If we want to observe the deformation of the film, the bacterial additional pressure on film should reach a stable stage. Assume there are K% of inactivated bacteria move when administrating with antibiotics. Then the movement percentage differential equation will be changed to this:

\(\frac{dm}{dt}=(1-m)K-bm\)

After solving this differential equation, we received a m to t function:

\(m(t)=\frac{K+(m_{0}k-(1-m_{0})K)e^{-(K+k)t}}{K+k}\)

Let \(m_{0}\)=0.5, and choose different 'K'. We are able to acquire different simulating curve.(According to previous analysis, 'K'=0.0065.)

Very luckily, that's very similar to our experiment data,

If we want to limit the error probability less than 5%, we need the movement percentage reach over 95% of the maximum or minimun value. According to the simulation result, when 'm' reach 95% of its maximum or minimum value(K/(K+k)), t~100s.

Consequently, we recommend user to get the results in NDM, you should wait approximately 100s after putting film into optical path.

This part explain the fundamental principle of our detecting method -- interference. Develop a pre-experiment to verifiy the modeling in advance. Give a method to process the interference image and calculate the deformation of the film in a high precision.

Pre-experiment

In the pre-experiment(method shown in annex), we use reflector and film get interference fringes and catch picture like this

That's a typical newton's rings interference.

Modeling method

Consider the deformation of film.

As the deformation range(h) is much more smaller than the radius(r) of the film (h<<r),

we can consider the light is approximate paraxial spherical.

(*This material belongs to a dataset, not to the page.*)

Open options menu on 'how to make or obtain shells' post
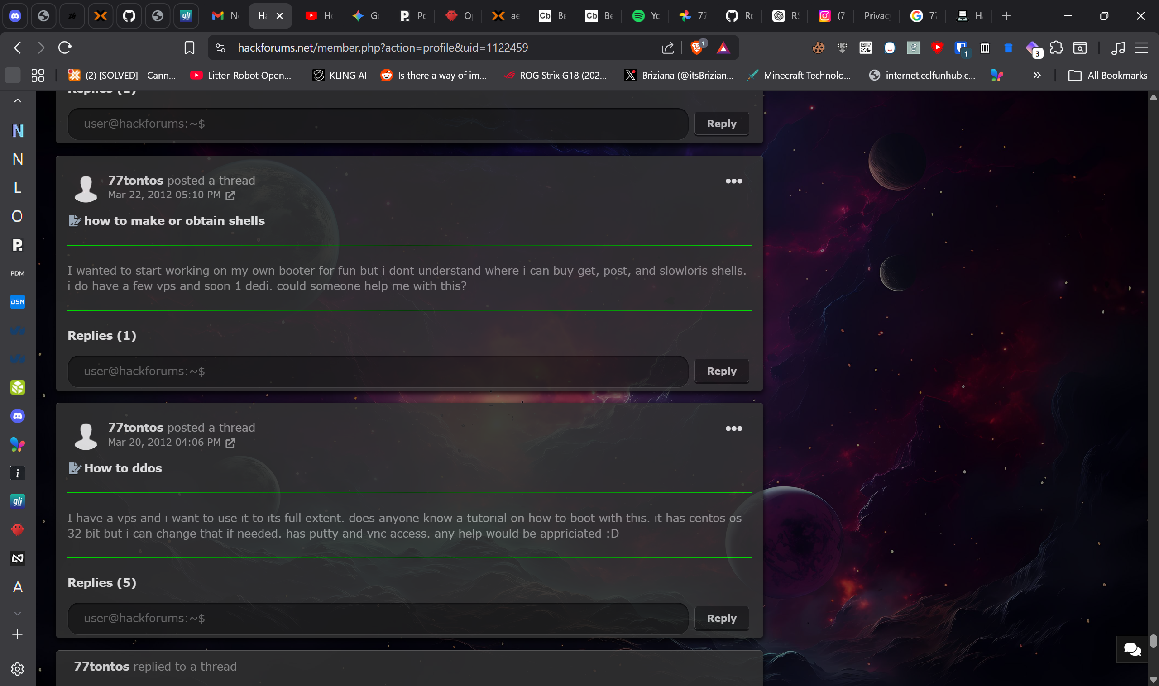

The area of CCD camera is small(~cm x cm), so the interference is approximate paraxial spherical as well.

In perfect situation, light path sketch shown below.(Light shows in blue line is the reflected light from holophote, light shows in red is the reflected light from film.)

L is the distance form the virtual image to the CCD camera.

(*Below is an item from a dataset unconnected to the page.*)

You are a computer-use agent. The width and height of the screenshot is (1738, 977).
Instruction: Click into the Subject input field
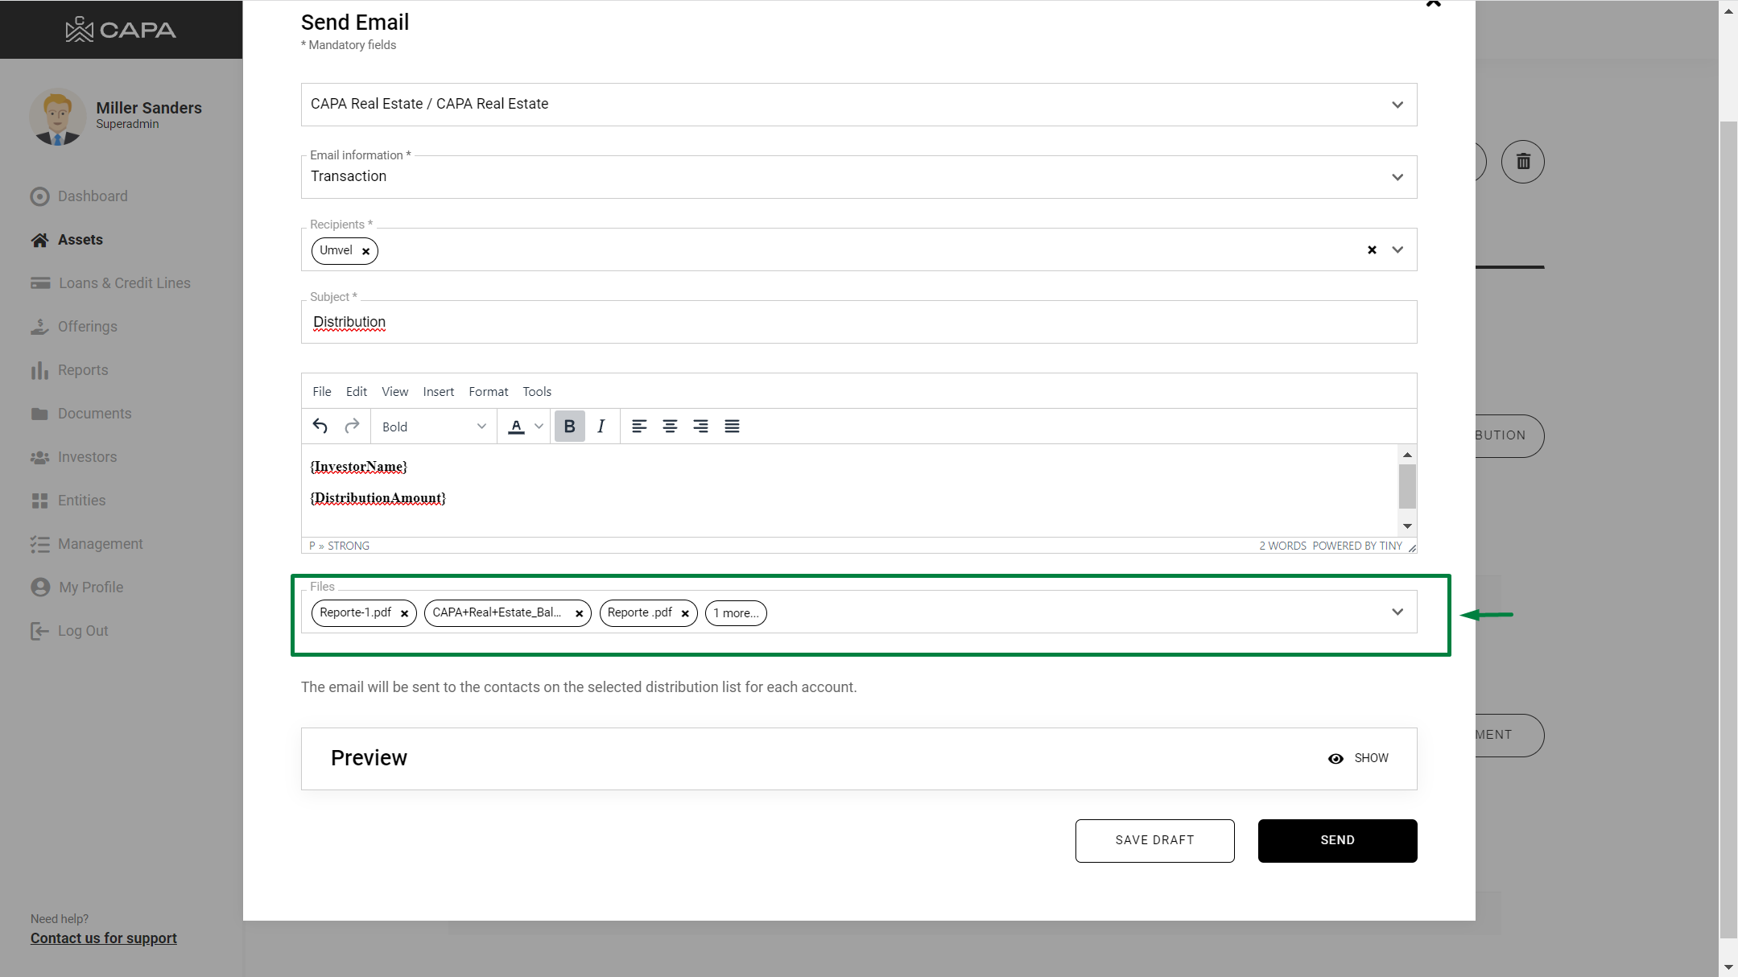858,322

Because the virtual image of holophote and the film can not set strict parallel in actual situation.

The light path sketch changes to this(Light shows in blue line is the reflected light from holophote, light shows in red is the reflected light from film.)

We could use the method of coordinate transformation to simplify them like that(Light shows in blue line is the reflected light from holophote, light shows in red is the reflected light from film.)

With the parameters shown in table

r	h	a	θ
0.02m	5e-6m	0.02m	5e-4rad

'r' is the radius of the film, 'h' is the deformation length of the film, 'a' is the length of each side of the CCD camera, 'θ' is the slip angle between the film and the holophote which we estimate.

Simulate interference fringe result shown below

That just looks like the row image we got before!

Fringe analysis

Method

1.Take a series photos at the same position in a short time.

2.Superpose these photos to sharp the edge of every object.

3.Choose two point in multi-image, the point must on the black fringes.

4.Scaning these two fringes to find the shortest distance between them.

5.Calculate the radius and rank of every fringes.

6.Calculate the deformation of film.

More details on our coding using Matlab please refer to 2015 USTC in Github.

Annex

Pre-experiment method

Optical path in pre-experiment shown below

Light shows in red is the light from laser, light shows in green is reflected by film, light shows in purple is reflected by holophote.

The wave length of our laser is 650nm.

The distance between 50% reflector and film is about 10cm.

The film was covered tight on a tube's hole, and we give a perturbation on temperature to change the pressure in tube. So the film would have deformation too, and we could simulate the bacteria force in a physical way.